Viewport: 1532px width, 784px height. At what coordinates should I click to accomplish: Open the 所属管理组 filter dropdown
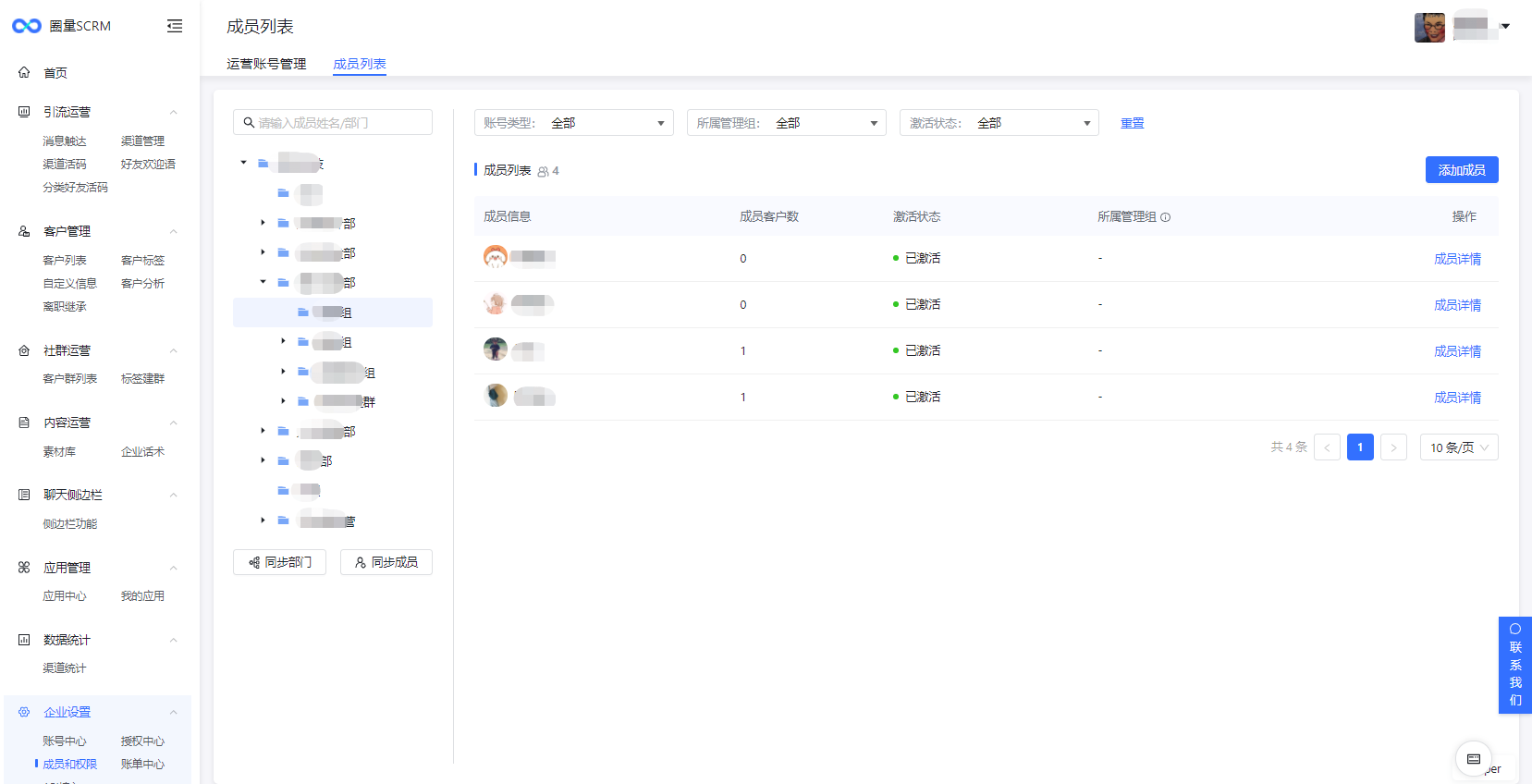pyautogui.click(x=786, y=123)
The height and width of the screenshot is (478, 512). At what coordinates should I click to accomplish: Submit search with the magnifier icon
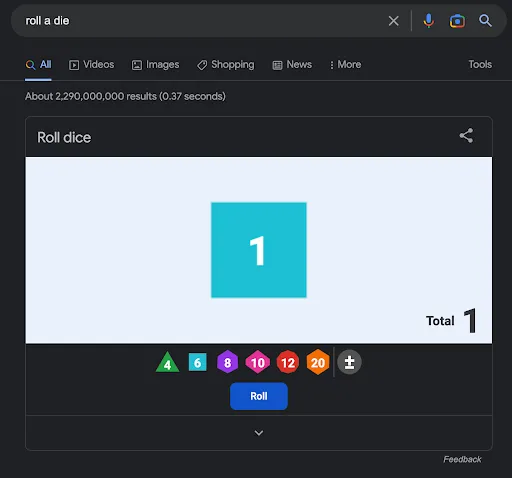(485, 21)
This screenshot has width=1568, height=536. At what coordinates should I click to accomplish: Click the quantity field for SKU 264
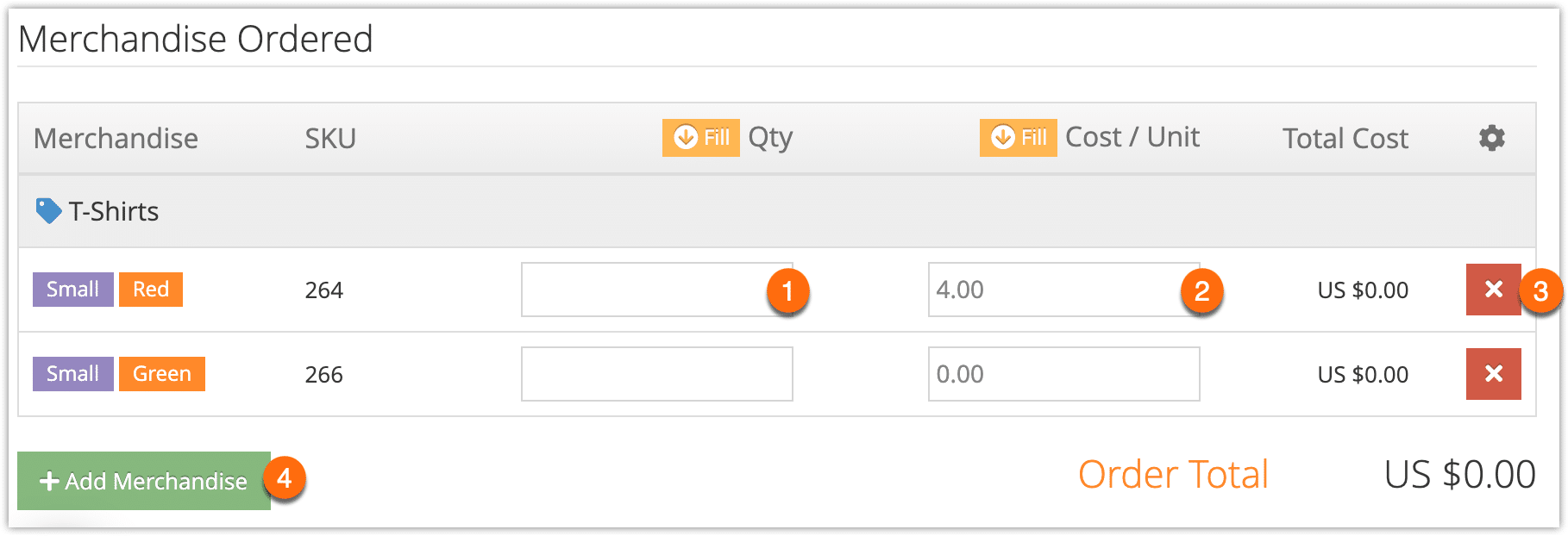(x=656, y=290)
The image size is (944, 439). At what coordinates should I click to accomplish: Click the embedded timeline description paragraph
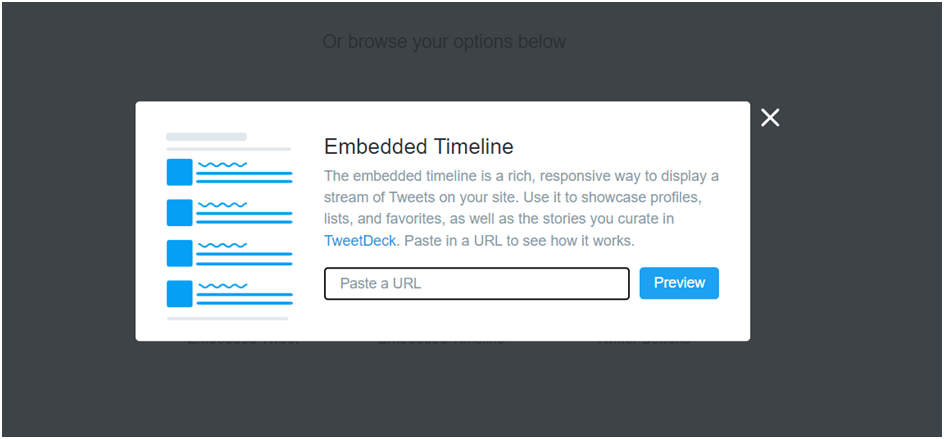(x=521, y=208)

Description of the task: Write the lines above out again exactly, without any of their pictures.

Output of the task:
Viewport: 1532px width, 784px height. At what coordinates should I click to accomplish: Open the 所属管理组 filter dropdown
pyautogui.click(x=786, y=123)
The height and width of the screenshot is (478, 512). At what coordinates should I click to accomplish: Submit search with the magnifier icon
(485, 21)
This screenshot has width=1568, height=536. At what coordinates should I click to accomplish: Click the quantity field for SKU 264
(x=656, y=290)
The image size is (944, 439). At what coordinates should I click to accomplish: Click the embedded timeline description paragraph
(x=521, y=208)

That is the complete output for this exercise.